物置を置こうと考えたとき、広さや使い勝手より先に、隣との境界が気になってしまうことがありますよね。
とくに隣地境界線 50cm 物置という話はよく見かけますが、境界線ギリギリでもよいのか、50cm 離すと本当に足りるのか、隣家との距離はどこまで見ればよいのかと、調べるほど迷いが増えてしまいやすいテーマです。
民法234条の説明を読んでも、1mの話が出てきたり、地域によって違うように見えたりして、境界からの距離をどう考えればよいのか分かりにくいと感じる方も多いと思います。
ここでは、そうした迷いをできるだけほどけるように、隣地境界線 50cm 物置の考え方を、数字だけでなく実際の設置判断に引き寄せて整理しています。
50cmのルールがどこから出てくるのか、どこから測るのか、境界線ギリギリで起こりやすいことは何か、さらに1m規定や例外まで、順番に見ていきます。
読み終えるころには、あなたの敷地では何を先に確認すればよいのか、どこを見落とすと後から困りやすいのかが、かなり見えやすくなるはずです。
先にお伝えすると、このテーマは50cmという数字だけで決めないことがいちばん大切です。
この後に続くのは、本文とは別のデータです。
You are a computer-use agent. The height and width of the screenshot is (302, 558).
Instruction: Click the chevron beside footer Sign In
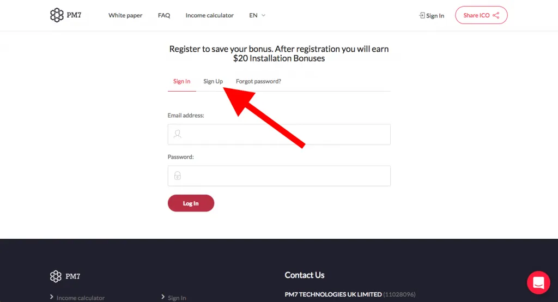[163, 297]

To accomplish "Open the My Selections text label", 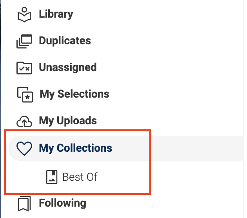I will 74,94.
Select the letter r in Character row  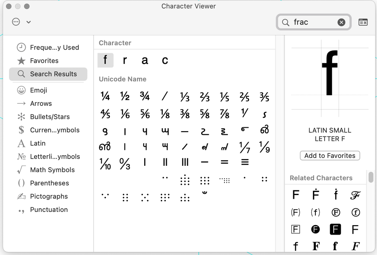click(x=125, y=60)
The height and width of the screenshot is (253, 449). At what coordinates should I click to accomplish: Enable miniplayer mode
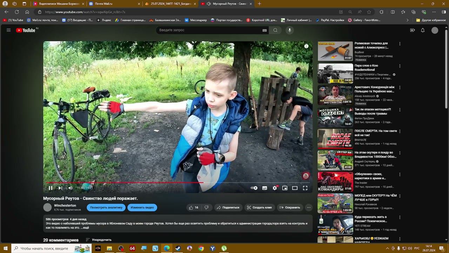285,188
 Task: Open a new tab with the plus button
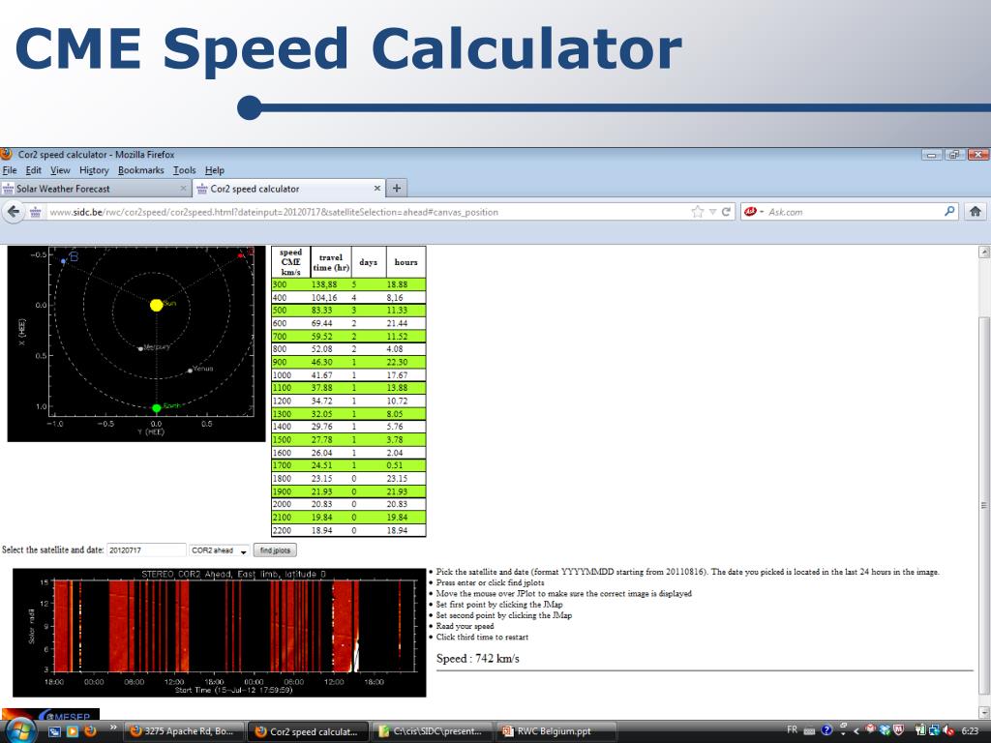point(396,188)
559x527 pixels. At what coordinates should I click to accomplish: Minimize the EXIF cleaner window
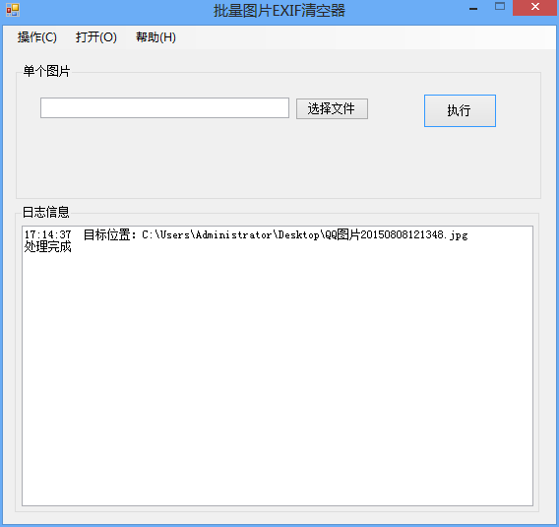(473, 8)
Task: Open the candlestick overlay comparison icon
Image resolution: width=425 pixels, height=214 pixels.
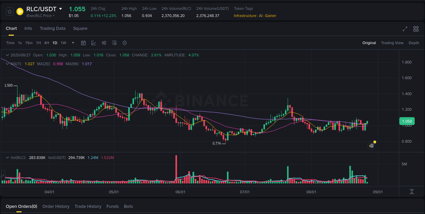Action: 104,43
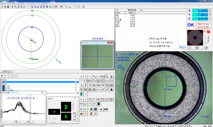This screenshot has width=213, height=127.
Task: Click the 삭제 button under the Z-axis graph
Action: (16, 121)
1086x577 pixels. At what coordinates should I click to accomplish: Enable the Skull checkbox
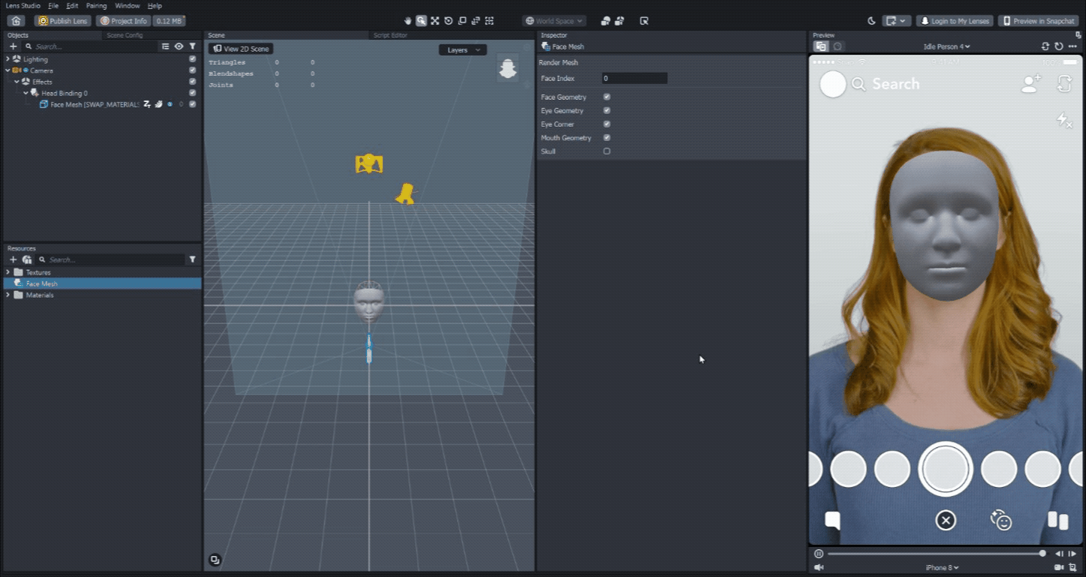click(x=606, y=151)
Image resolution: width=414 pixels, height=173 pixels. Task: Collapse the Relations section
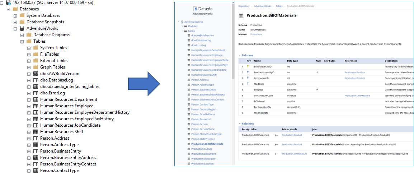coord(240,123)
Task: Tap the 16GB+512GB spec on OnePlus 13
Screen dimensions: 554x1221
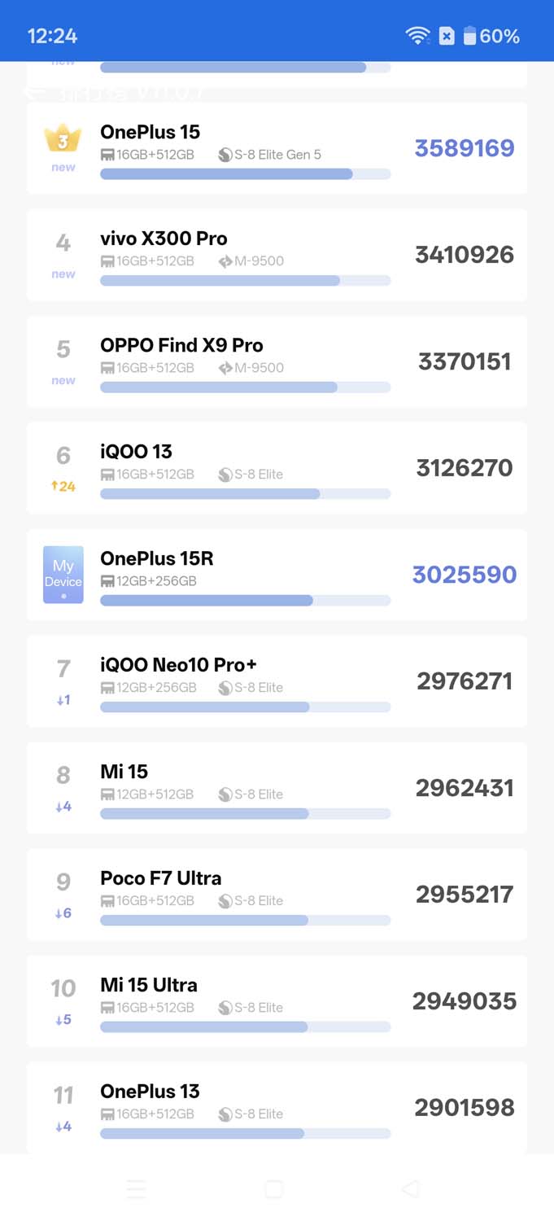Action: pyautogui.click(x=155, y=1114)
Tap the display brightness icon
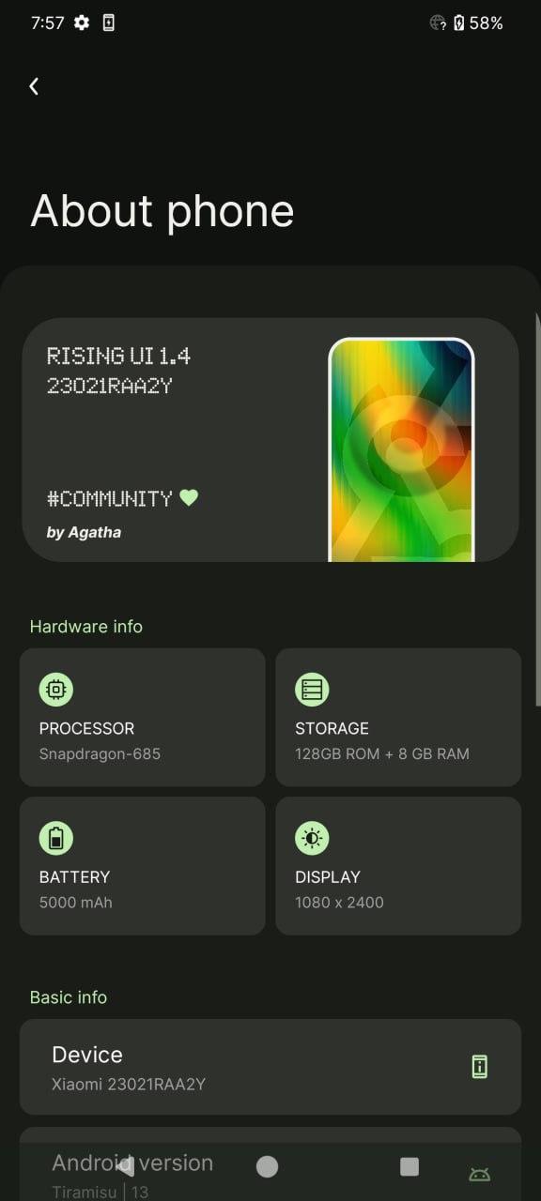This screenshot has width=541, height=1201. click(x=312, y=838)
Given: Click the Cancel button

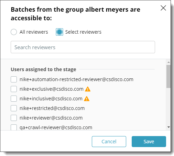Looking at the screenshot, I should coord(109,142).
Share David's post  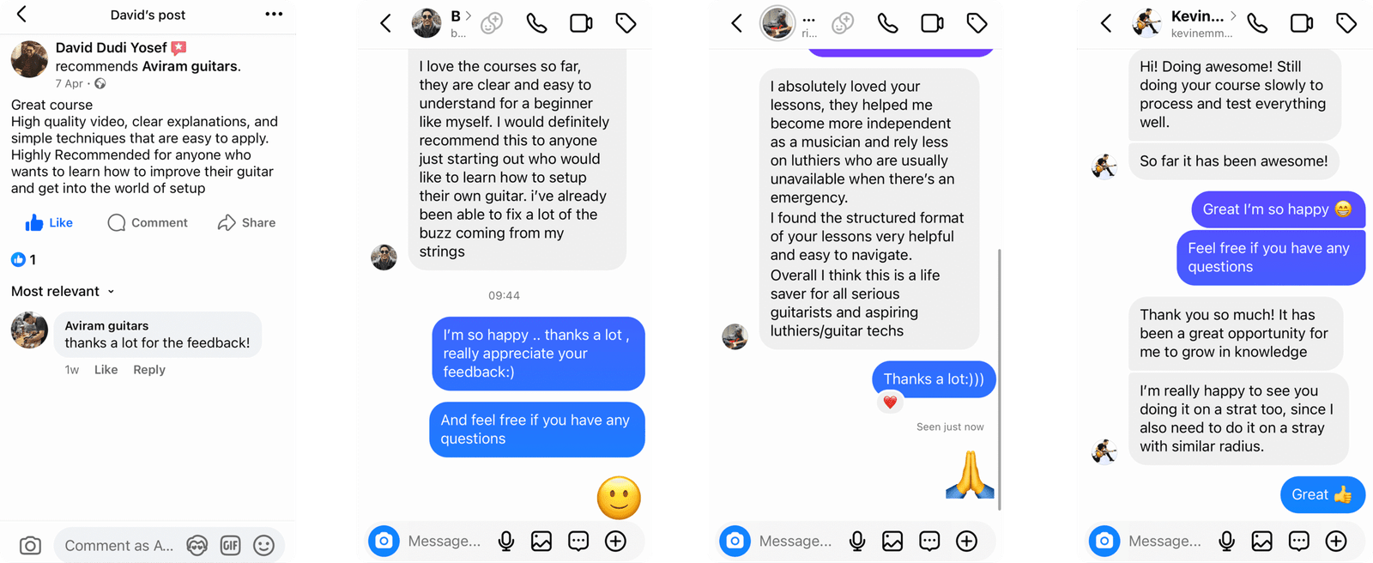247,223
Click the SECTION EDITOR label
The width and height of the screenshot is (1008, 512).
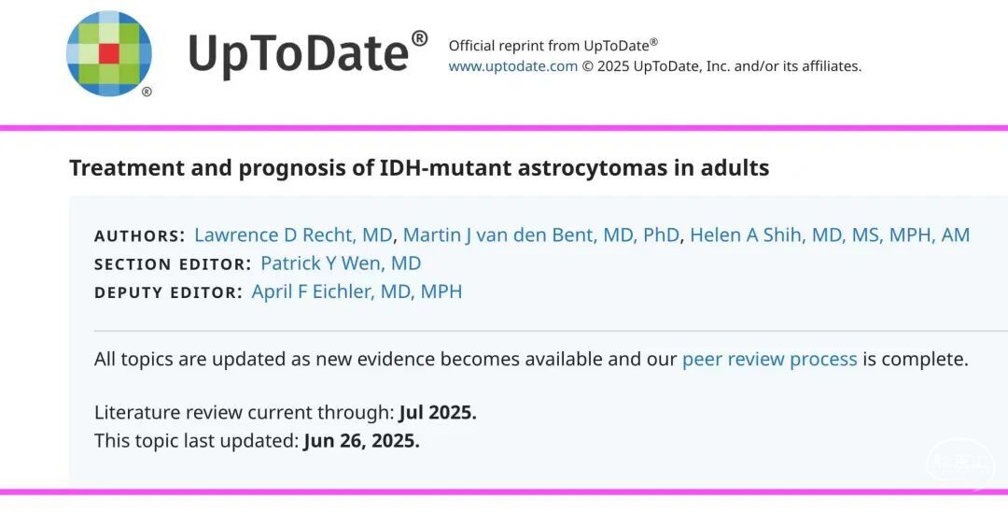(x=173, y=264)
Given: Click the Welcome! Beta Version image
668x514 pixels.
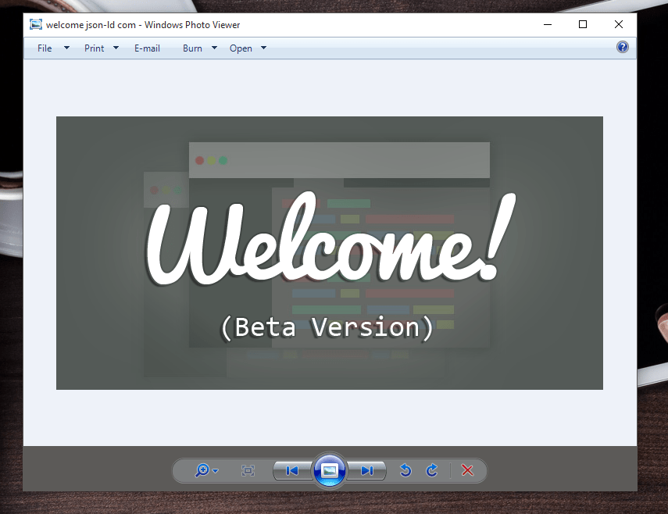Looking at the screenshot, I should [x=329, y=252].
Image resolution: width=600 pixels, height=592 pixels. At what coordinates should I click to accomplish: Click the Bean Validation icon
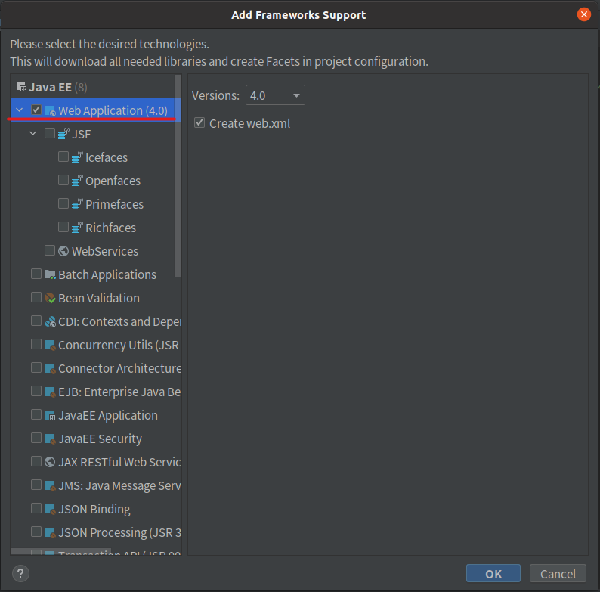[50, 298]
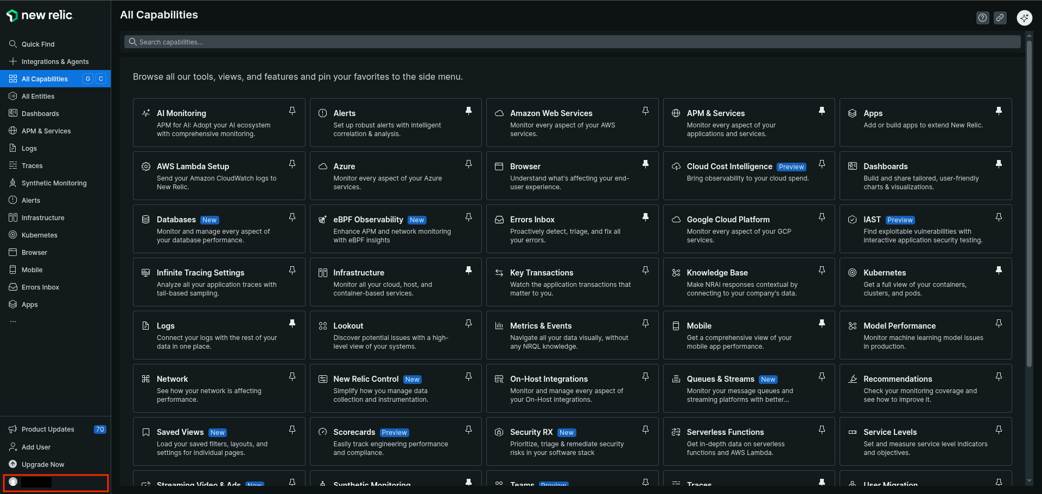Pin AI Monitoring to side menu
This screenshot has width=1042, height=494.
point(292,111)
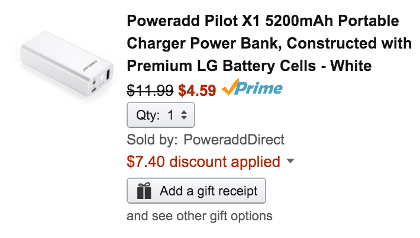Click the crossed-out $11.99 list price
Screen dimensions: 420x238
pyautogui.click(x=150, y=91)
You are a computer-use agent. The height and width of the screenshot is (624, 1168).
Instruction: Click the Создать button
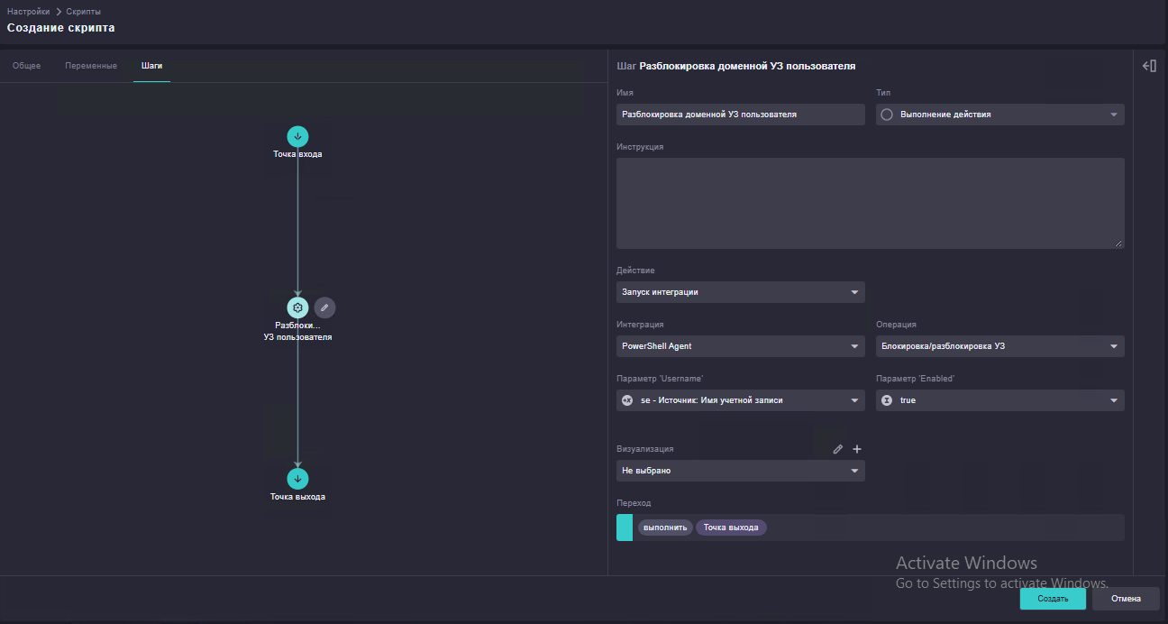(x=1053, y=599)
その理由を、ここから一緒に確認していきましょう。
- 隣地境界線から50cmとされる理由
- 物置の距離をどこから測ればよいか
- 1m規定や例外をどう考えるか
- 境界ギリギリで起こりやすい注意点
※本記事では、法令や公的機関の一次情報、公式案内、一般的な事例をもとに内容を組み立て、独自に編集しています。口コミや体験談は感じ方に個人差があるため、参考のひとつとしてご覧ください。
隣地境界線50cmと物置の基本

物置を隣地境界線の近くに置こうとすると、50cmという数字だけがひとり歩きしていて、かえって迷ってしまうことがありますよね。
ここでは、まず押さえておきたい基本として、50cmの考え方、どこから距離を見るのか、物置の扱い、さらに1mという話が出てくる背景まで、順番に確認していきます。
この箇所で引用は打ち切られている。